Entries supplied

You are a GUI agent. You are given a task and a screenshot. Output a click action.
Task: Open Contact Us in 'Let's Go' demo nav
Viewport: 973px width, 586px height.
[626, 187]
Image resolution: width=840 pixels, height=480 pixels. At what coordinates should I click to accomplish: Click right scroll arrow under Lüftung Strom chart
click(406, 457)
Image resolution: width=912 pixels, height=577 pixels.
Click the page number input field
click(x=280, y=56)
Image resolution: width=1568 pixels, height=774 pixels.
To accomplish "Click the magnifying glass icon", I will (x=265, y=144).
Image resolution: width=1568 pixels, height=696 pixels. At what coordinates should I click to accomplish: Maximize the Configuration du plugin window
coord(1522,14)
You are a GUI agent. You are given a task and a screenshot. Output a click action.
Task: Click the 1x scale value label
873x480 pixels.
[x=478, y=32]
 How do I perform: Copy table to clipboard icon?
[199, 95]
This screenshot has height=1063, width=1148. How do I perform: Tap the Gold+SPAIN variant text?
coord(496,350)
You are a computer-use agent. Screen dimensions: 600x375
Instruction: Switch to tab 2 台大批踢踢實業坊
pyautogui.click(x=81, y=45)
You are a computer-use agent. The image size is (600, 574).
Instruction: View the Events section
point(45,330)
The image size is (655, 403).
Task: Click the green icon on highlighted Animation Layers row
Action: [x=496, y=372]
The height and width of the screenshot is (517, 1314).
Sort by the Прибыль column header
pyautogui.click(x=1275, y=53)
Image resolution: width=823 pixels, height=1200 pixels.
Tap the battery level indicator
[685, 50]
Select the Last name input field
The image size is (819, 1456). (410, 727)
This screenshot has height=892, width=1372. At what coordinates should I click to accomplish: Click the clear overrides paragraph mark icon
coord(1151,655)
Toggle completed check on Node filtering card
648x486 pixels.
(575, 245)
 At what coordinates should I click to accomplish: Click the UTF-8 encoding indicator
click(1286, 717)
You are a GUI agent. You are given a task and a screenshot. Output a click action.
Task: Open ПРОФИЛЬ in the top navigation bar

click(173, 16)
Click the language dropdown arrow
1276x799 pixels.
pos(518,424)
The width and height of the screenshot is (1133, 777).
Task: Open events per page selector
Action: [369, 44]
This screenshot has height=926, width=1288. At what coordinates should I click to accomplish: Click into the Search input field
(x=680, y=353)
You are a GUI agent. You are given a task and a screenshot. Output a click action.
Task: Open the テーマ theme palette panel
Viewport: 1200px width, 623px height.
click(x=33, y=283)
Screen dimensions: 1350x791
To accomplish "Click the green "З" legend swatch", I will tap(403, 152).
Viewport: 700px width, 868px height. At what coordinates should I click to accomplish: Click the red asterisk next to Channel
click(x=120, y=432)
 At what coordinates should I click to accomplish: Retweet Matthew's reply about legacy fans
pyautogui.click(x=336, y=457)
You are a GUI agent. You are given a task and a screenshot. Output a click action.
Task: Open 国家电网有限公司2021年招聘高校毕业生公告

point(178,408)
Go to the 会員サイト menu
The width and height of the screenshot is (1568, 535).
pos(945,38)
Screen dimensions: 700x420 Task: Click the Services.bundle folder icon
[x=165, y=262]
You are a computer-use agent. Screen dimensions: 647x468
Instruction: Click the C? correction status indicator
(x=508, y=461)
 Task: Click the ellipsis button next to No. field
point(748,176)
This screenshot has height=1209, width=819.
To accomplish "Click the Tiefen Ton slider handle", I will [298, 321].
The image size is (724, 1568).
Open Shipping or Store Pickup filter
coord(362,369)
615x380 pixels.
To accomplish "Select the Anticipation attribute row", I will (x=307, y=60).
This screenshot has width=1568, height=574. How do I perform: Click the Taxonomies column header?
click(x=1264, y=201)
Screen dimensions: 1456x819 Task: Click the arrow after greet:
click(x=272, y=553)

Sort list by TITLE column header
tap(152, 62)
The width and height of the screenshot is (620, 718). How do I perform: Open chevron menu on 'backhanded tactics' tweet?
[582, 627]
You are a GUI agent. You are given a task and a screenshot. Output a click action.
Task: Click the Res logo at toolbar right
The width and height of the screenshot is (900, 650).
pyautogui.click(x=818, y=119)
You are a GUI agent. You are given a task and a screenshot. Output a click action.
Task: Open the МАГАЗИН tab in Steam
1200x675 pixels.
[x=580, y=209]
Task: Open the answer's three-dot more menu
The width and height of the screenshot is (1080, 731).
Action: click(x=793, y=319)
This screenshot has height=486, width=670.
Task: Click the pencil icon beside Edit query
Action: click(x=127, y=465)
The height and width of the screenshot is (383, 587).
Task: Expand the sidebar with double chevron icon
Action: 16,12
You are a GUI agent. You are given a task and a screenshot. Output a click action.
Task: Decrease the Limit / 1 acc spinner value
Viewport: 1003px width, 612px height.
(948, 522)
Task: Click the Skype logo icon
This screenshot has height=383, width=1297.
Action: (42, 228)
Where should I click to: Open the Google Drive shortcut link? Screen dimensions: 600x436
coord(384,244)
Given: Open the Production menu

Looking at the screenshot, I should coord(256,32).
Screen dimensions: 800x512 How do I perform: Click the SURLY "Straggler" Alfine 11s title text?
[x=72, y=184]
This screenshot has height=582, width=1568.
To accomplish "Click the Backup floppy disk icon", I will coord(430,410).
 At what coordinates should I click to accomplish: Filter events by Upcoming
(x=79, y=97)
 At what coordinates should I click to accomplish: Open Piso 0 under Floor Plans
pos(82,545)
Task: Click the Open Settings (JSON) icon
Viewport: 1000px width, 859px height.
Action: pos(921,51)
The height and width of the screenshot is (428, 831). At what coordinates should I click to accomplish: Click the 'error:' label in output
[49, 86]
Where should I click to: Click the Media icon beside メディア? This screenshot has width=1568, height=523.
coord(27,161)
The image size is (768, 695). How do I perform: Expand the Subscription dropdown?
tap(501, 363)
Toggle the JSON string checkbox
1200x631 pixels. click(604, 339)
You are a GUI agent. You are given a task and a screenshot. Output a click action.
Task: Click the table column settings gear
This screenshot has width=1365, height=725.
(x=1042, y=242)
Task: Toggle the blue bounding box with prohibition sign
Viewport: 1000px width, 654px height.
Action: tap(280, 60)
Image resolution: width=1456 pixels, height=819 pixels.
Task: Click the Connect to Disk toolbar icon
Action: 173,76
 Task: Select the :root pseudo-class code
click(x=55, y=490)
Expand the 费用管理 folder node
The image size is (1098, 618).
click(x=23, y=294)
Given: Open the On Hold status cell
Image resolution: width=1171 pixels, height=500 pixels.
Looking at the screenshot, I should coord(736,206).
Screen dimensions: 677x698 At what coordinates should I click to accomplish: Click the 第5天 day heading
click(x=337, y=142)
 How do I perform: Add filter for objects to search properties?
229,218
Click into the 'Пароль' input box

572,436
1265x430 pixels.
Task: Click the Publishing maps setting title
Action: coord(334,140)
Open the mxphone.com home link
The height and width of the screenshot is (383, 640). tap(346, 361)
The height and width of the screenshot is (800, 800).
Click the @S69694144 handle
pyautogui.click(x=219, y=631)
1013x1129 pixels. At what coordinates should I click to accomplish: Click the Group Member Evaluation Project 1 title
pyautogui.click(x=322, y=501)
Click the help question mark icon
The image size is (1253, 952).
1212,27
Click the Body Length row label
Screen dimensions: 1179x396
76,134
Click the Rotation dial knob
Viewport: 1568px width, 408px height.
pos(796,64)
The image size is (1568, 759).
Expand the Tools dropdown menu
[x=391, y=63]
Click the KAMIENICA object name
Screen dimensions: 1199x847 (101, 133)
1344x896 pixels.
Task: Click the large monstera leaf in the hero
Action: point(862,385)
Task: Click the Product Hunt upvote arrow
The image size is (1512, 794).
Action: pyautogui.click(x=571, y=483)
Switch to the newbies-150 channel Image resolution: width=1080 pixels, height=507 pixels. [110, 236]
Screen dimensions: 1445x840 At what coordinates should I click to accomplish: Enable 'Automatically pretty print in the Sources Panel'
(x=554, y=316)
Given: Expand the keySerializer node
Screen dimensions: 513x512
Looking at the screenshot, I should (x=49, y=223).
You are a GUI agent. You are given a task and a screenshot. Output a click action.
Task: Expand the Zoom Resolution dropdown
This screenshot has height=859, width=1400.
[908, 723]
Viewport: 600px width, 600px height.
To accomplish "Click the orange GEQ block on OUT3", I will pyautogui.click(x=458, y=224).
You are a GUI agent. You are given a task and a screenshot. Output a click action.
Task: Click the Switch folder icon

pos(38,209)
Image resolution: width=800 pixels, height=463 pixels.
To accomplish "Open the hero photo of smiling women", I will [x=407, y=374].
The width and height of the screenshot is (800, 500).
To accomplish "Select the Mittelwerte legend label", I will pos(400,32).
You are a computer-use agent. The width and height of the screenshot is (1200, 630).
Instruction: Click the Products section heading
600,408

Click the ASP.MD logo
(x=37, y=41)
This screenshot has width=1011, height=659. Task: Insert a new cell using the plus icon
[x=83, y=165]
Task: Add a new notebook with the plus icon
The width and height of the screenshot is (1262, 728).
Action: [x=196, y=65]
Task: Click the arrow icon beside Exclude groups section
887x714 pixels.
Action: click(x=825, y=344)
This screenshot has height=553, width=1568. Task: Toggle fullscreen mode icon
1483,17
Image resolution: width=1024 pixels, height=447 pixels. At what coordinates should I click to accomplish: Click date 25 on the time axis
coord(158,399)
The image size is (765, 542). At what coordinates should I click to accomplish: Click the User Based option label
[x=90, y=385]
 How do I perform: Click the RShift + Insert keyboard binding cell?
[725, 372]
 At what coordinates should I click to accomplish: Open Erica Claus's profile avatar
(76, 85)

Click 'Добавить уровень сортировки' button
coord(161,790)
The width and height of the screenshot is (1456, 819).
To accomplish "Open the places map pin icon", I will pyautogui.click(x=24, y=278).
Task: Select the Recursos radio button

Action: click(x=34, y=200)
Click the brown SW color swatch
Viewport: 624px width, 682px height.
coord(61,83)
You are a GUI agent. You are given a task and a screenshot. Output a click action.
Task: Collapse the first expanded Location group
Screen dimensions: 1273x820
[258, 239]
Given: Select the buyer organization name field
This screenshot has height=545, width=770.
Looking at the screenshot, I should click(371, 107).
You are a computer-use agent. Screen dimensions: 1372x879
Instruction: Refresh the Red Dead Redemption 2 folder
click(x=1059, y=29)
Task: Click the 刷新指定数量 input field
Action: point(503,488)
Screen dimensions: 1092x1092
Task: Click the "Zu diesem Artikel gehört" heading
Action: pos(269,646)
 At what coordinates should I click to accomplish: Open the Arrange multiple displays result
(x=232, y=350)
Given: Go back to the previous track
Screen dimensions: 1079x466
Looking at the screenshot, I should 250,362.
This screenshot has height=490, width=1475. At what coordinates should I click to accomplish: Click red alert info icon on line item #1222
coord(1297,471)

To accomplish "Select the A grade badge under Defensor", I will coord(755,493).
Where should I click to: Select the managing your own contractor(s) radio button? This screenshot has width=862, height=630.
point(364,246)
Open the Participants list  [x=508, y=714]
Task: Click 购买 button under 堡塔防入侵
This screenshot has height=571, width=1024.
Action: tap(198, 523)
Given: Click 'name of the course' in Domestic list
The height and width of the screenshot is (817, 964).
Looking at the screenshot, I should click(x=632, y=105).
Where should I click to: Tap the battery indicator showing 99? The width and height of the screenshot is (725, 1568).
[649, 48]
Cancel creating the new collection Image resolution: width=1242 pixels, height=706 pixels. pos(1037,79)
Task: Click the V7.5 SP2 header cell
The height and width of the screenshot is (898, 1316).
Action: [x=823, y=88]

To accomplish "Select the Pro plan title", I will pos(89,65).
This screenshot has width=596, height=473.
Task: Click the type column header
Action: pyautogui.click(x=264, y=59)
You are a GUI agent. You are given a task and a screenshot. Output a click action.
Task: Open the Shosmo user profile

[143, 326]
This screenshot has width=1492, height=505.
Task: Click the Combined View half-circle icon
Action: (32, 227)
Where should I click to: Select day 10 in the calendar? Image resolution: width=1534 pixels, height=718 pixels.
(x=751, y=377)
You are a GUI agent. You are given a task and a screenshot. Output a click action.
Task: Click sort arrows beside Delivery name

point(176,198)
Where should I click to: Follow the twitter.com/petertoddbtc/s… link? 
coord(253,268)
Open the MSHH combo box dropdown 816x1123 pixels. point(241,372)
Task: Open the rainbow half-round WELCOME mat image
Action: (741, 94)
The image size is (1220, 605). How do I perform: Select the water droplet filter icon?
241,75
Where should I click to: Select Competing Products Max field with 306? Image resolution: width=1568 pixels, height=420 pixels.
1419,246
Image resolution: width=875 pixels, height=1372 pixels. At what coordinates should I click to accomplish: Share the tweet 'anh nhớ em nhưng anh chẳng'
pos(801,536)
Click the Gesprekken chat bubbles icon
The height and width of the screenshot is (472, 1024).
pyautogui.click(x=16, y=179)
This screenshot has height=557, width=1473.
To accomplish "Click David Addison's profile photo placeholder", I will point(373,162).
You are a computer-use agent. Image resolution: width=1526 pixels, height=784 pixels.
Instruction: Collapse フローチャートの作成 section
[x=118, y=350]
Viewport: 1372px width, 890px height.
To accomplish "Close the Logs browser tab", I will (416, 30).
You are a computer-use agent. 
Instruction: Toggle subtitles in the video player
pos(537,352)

Problem requirements
Where a line of the listing holds "swatch", show that line.

Result
To accomplish "Click the green "З" legend swatch", I will tap(403, 152).
Click the brown SW color swatch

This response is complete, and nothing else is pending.